Primo, quoi qu’on en dise, cet accord valide un processus de coup d’Etat. Autrement dit, n’importe quel individu qui pourra rassembler les ressources nécessaires pour produire un putsch à Madagascar pourra espérer se faire appeler un jour Président. Il suffira de trouver (ou créer) les arguments pour hypnotiser la foule, obtenir les sponsors, financer les gros bras, provoquer des mutineries, le tout avec la bénédiction de la Françafrique et le soutien des manigances de l'Ambassadeur en poste localement. Pour arriver à ses fins, peu importera le sacrifice des emplois, des vies, de la stabilité économique ou de la sérénité sociale. Pour ceux qui ne l’auraient pas encore fait, j’encourage vivement la lecture de la contribution du forumiste Vitagasy sur les méthodes de subversion.

Secundo, il faut saluer la ténacité de l’équipe des médiateurs du Groupe international de contact (GIC), malgré les insultes, les allusions pseudo-nationalistes aux relents racistes et xénophobes, les accusations tout aussi saugrenues les unes que les autres. Depuis l’entrée en lice de cette structure, la rédaction de Tribune.com a toujours été en posture de support aux efforts de médiation internationale, contre les extrémistes de tous bords. Nous ne prétendons pas que tout était parfait, et que la solution trouvée soit idéale, loin de là. Mais les Chissano, Dramé, Ouedraogo et Kodjo méritent notre reconnaissance. Et si cette transition se passait finalement bien, l’Etat malgache devrait songer à décorer ces diplomates qui ont réussi là où aucun Malgache n’en a été capable : concilier ce qui semblait inconciliable.

Tertio, il y a eu un ensemble d’épines au pied de la Haute autorité de transition (HAT), qui l’a empêchée d’en faire à sa guise après son accès au pouvoir le 17 Mars. Les réunions de Magros ; les légalistes (sans être zanak’i dada, même si certains esprits pervers aiment insinuer l’égalité), qu’ils soient politiciens, journalistes, citoyens ; la communauté internationale qui a mis la pression là où le régime putschiste pouvait comprendre ses limites : les caisses de l’Etat. La menace de l'Union européenne a eu son effet, et les levées de boucliers, aussi minimes soient-elles, ont obligé la future défunte HAT (qu’on enterrera sans regrets ni remords) à mettre de l'eau dans son vin.

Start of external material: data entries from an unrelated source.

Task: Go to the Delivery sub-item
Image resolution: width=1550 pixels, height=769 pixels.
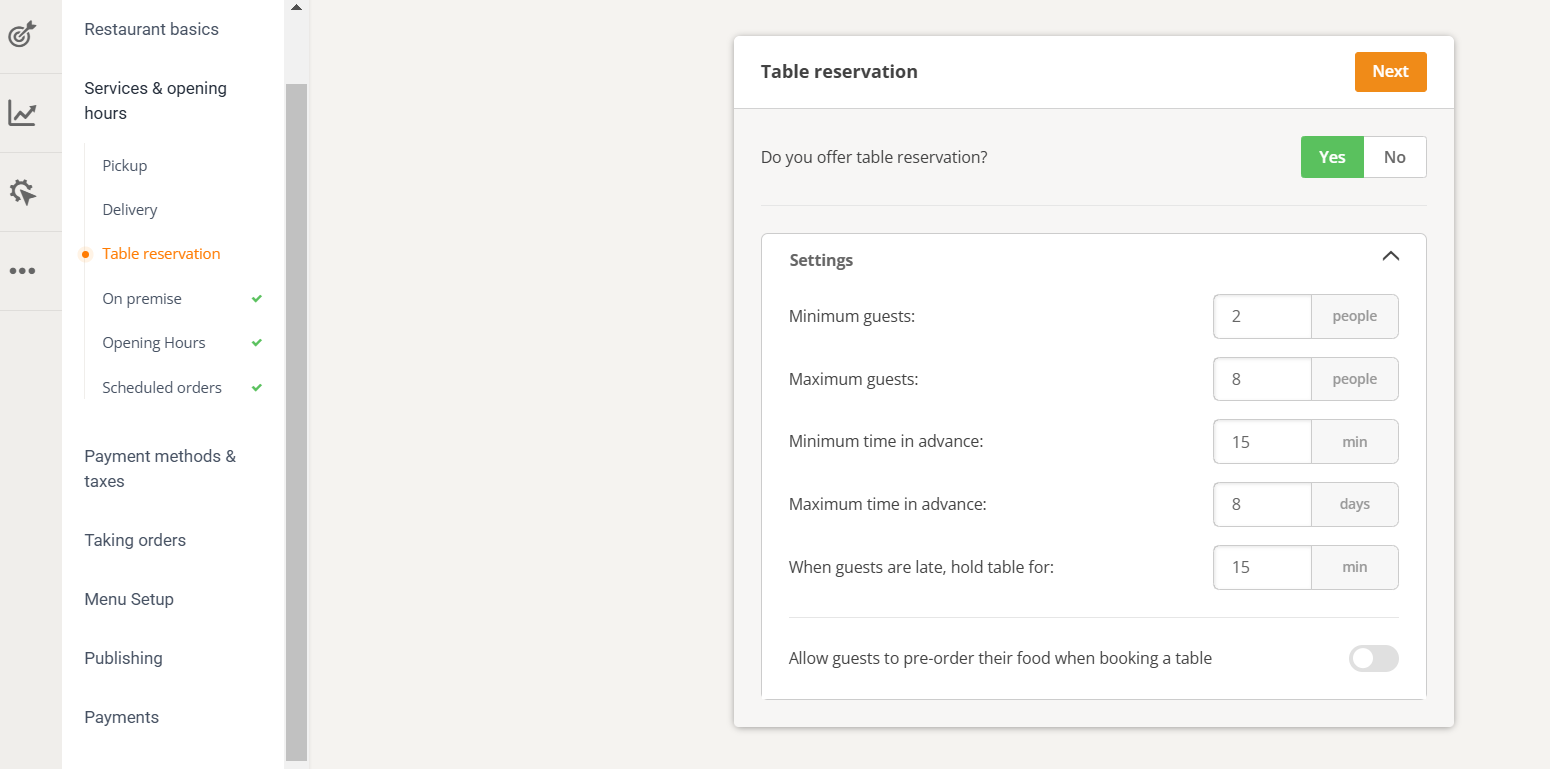Action: point(130,210)
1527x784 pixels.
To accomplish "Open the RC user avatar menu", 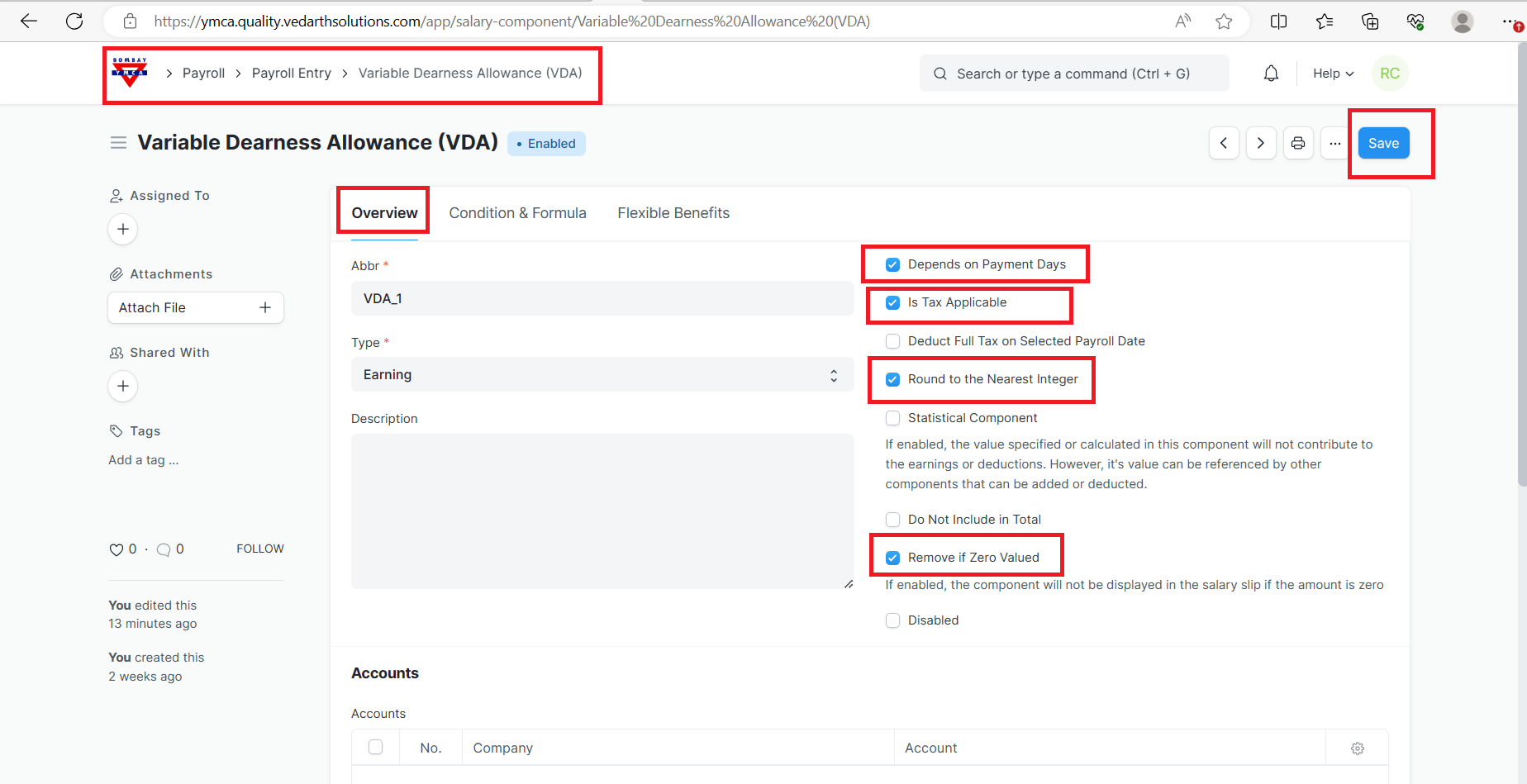I will (x=1390, y=74).
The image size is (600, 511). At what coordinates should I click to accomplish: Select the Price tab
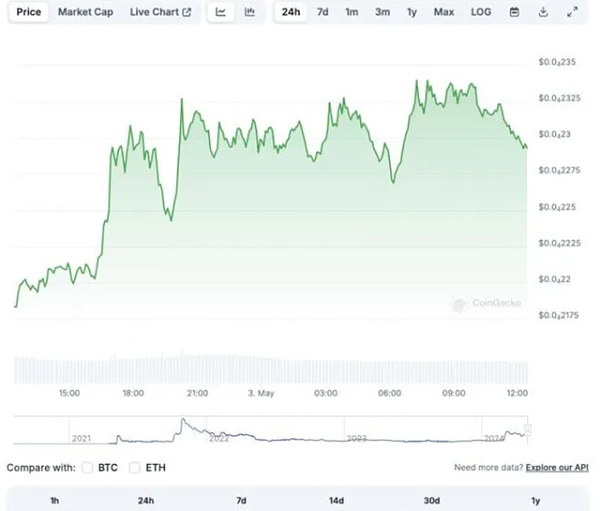click(x=28, y=12)
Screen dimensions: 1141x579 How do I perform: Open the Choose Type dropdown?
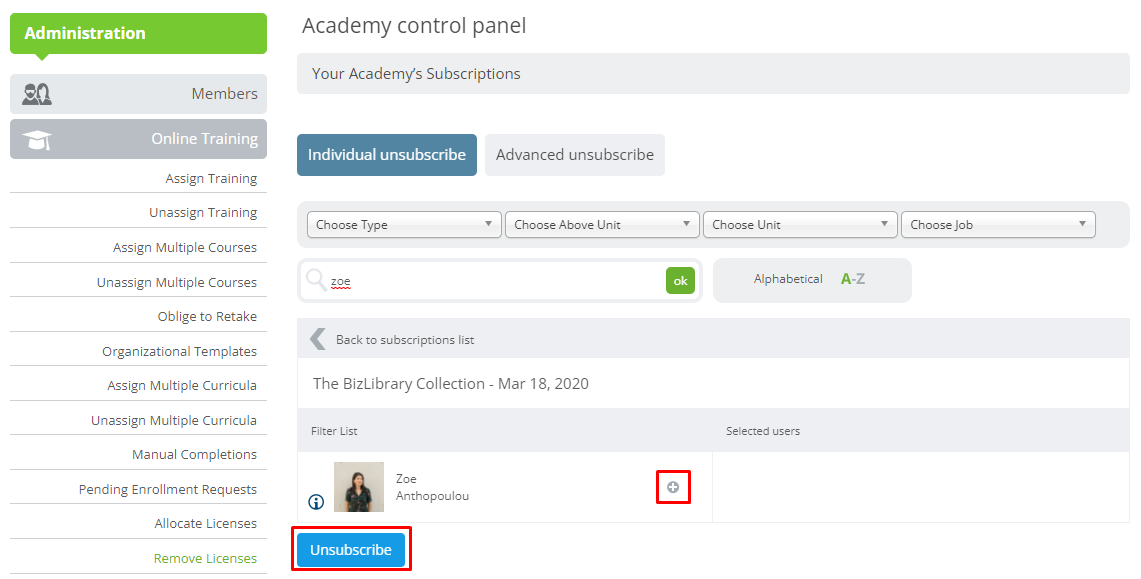tap(405, 225)
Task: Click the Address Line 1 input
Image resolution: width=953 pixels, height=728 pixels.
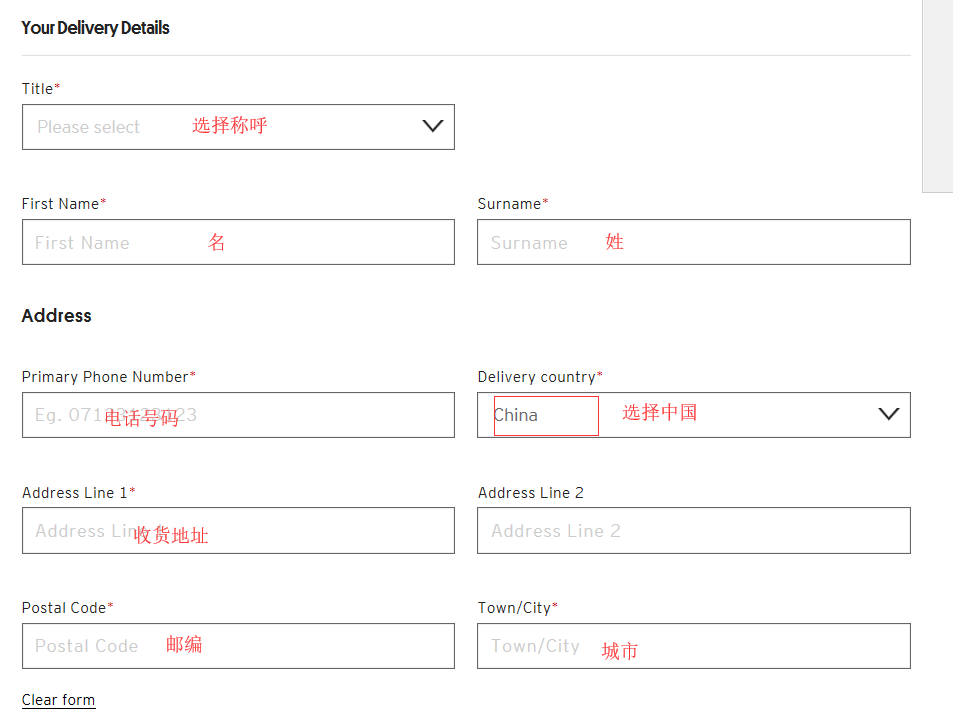Action: [238, 530]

Une fois encore, nous appelons à la vigilance : la porte n’est pas la route, et cette Transition sera difficile. Bâtir une société juste, équitable et démocratique sur autant de rancoeurs et de blessures récentes ne sera pas une sinécure. Et imprimer un mouvement d’ensemble à une transition tricéphale et à l’effectif pantagruélique (457 personnes) ne sera pas facile.

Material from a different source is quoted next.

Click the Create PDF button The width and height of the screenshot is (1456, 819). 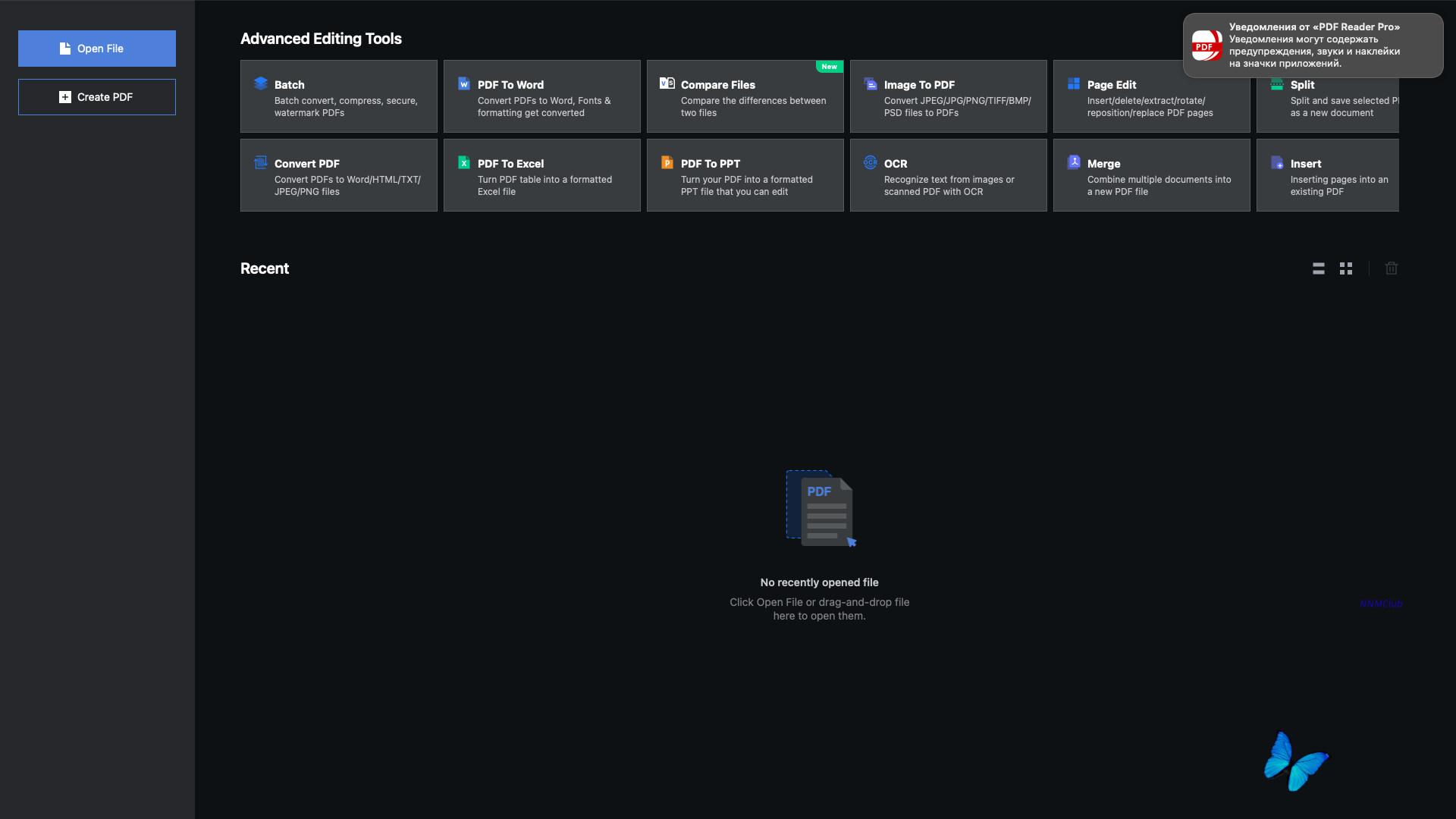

Monsieur Rajoelina avait promis en Janvier 2009, en inaugurant la Place de la Démocratie qui allait par la suite servir de champ de tir contre ses opposants, de réinstaurer la démocratie, la bonne gouvernance et la performance économique. Dix mois après, on voit ce qu’il en est de sa capacité à tenir ses promesses. Avec leur cursus académique, leurs qualités personnelles et leur expérience des affaires publiques, le Docteur vétérinaire Rakotovahiny et le gestionnaire de formation Rakoto-Andrianirina ne seront donc pas de trop pour encadrer la jeunesse et l’inexpérience de l’ex-DJ.

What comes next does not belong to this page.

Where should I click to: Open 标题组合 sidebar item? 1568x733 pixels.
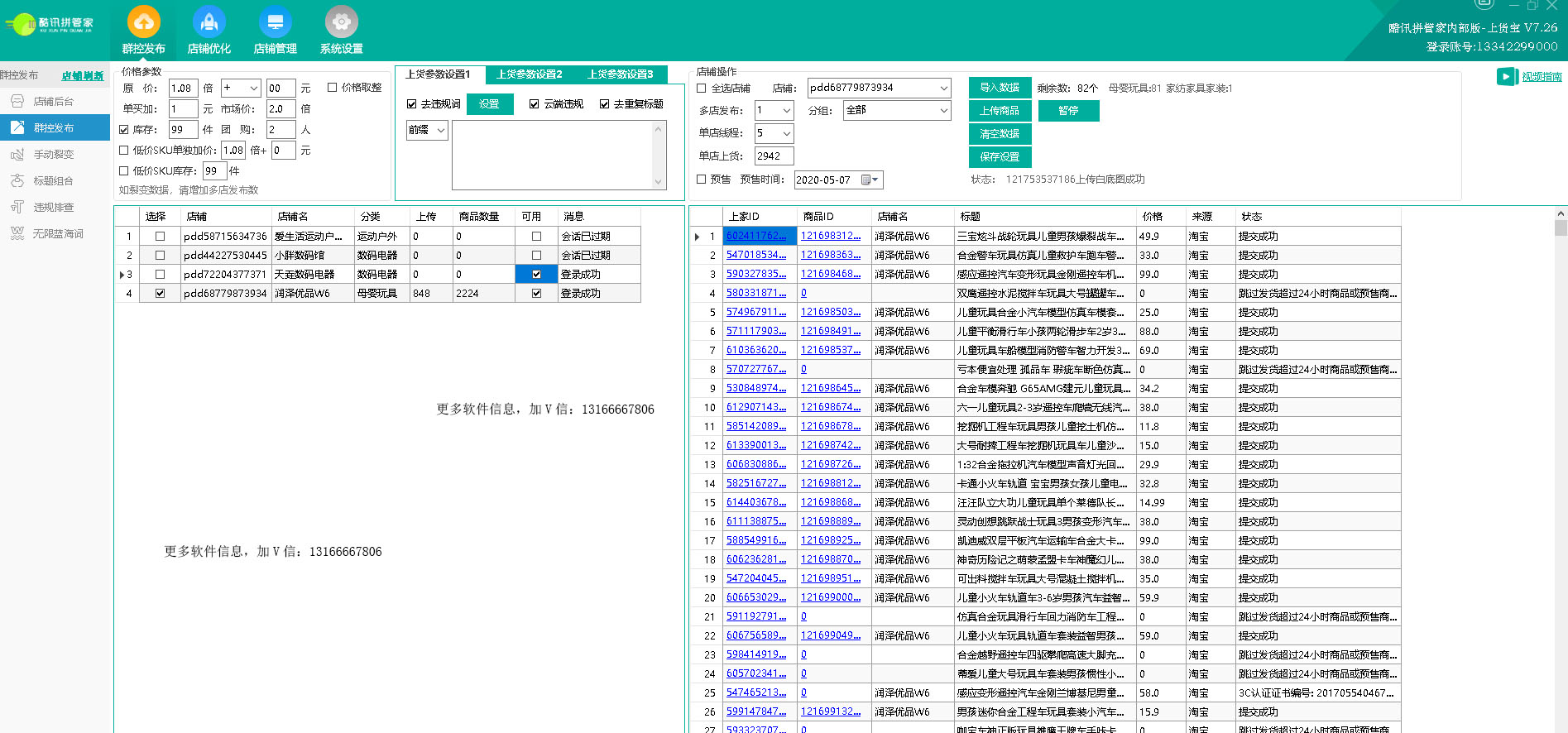54,181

Dans une contribution la semaine dernière, le forumiste Vuze faisait remarquer avec pertinence les deux critères primordiaux de la sortie de crise : « les élections doivent avoir lieu le plus vite possible et la durée de la transition doit être la plus courte possible ». Mais c’est hélas plus facile à écrire qu’à faire. Car s’il est vrai que les élections représentent la seule voie pour que Madagascar retrouve sa place dans le concert des Nations, il faudrait qu’elles soient libres, équitables, transparentes, et ce afin que le résultat ne soit pas discutable. Tout un programme, qui méritera tout un édito jeudi prochain. En attendant, on va juger cette équipe sur la célérité avec laquelle le député Raharinaivo Andrianantoandro sortira des géoles hâtives, et que ces fantasques mandats d'arrêts contre Constant Raveloson ou autres soient levés. Car il ne faudrait pas non plus que Monsieur Rakoto-Andrianirina se sente tellement à la fête, qu'il oublie ceux qui ont payé de leurs personnes pour qu'il y soit.